◆ What you will do
Read through the records below and copy each line that uses the word "agent".

[Data extract Boundary: Start]

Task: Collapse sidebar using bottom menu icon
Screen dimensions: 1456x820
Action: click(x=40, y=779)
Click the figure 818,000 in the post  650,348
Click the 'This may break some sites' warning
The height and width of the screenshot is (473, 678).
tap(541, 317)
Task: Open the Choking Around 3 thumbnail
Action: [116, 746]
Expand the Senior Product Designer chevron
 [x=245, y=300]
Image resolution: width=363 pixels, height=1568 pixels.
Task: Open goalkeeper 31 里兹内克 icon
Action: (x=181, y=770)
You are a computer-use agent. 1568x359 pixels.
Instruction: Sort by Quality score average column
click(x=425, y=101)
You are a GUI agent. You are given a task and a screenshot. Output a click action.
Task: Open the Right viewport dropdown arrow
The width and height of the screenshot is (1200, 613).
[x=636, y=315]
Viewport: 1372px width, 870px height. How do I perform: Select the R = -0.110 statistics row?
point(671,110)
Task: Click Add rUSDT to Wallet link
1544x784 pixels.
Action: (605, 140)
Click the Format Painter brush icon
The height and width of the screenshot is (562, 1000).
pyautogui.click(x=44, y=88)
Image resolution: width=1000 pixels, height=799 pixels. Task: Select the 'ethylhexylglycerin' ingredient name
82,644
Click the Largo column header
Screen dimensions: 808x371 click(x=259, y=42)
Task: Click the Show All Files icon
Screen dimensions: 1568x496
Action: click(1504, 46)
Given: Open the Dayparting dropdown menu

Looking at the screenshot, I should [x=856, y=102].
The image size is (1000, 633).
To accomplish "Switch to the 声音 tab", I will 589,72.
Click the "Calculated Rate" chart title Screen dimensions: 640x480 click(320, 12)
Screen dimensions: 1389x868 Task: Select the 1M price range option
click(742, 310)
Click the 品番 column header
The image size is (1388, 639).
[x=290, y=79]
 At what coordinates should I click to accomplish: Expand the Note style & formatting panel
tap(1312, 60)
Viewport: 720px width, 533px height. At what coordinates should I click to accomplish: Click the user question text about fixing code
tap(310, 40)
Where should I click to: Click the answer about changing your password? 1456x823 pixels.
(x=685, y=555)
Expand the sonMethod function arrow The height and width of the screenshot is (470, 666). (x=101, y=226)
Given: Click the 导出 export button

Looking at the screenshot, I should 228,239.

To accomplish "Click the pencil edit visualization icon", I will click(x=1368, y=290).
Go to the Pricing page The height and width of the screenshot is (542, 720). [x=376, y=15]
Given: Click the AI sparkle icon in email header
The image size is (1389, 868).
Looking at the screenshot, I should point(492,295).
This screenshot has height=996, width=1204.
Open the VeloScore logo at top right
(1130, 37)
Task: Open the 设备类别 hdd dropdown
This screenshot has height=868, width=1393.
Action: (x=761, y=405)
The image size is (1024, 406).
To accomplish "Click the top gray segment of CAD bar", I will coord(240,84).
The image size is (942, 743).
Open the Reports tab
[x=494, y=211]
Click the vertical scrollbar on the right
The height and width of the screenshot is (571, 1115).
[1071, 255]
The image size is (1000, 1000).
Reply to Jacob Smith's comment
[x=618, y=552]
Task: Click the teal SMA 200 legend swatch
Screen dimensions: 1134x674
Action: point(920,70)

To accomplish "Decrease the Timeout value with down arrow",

[Data extract Boundary: End]

◆ Task solution
You are a computer-use agent. 1568x359 pixels.
You are a GUI agent. You are given a task and a screenshot. Output a click action.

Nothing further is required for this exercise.